GithubHelp home page GithubHelp logo

Comments (4)

Byron avatar Byron commented on July 26, 2024 1

But I guess when doing this one would know they are ignored and not run gix clean -xd without specifying a path that omits them. Maybe precious files will ultimately be the solution to that.

Yes, precious files would add a layer of protection (even though you shouldn't take my word for it :)), even though with the already implemented change it would at least detect directly ignored repositories as such, so one has to -r explicitly.

Is this just for top-level ignored directories (i.e. those that are not subdirectories of ignored directories and that are ignored because they match an ignore pattern)?

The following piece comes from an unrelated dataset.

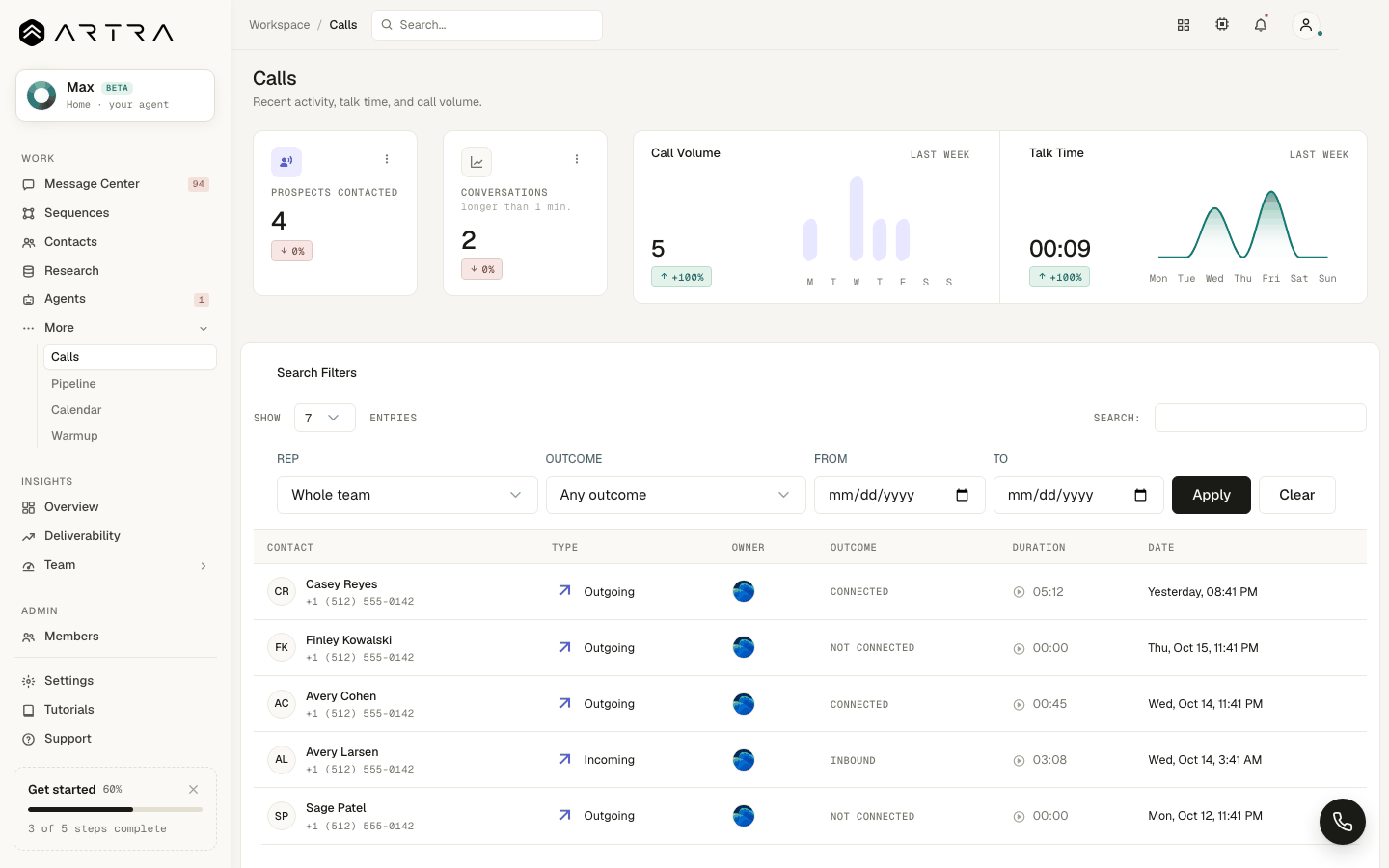The image size is (1389, 868).
Task: Click the ARTRA logo
Action: [x=96, y=33]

If it applies to git repositories in all ignored directories no matter how deep down, then it would make it easier to understand -r because it would always be needed to delete nested repositories. Maybe that would go against the desire to be as fast as possible by limiting traversal. Then again, maybe that is not a problem in deletion, where one is always taking the time to traverse at least once anyway (since a recursive deletion traverses fully).

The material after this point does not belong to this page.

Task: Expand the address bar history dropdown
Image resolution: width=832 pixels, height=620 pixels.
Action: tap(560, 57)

No, it's just for the top-level, no nesting. Indeed, this is for performance reasons and there is that warning indicating that ignored directories may include repositories (but they may not be one anymore).

This performance I really must protect, as for instance in GitButler with node_modules/ and target/, it takes ~0.04s with gix clean -xd , but ~3.8s with git clean -nxd. It's day and night.

Interestingly, gix clean -xd --skip-hidden-repositories non-bare is still faster than git.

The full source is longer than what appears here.